*Problem to solve*.
Rewrite the data from the line containing "You are a GUI" through the line containing "coord(15,21)", swapping "signal strength icon" for "battery icon" and leaving everything else unchanged.

*Data shown*.
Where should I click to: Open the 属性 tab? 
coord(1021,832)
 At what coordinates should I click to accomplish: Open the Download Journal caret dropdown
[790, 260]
==
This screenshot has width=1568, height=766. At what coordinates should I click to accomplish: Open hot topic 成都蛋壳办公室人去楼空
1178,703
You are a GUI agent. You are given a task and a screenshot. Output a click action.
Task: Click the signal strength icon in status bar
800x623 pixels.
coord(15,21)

*Result of the task*.
You are a GUI agent. You are given a task and a screenshot. Output a click action.
Task: Click the battery icon in status bar
800x623 pixels.
coord(15,21)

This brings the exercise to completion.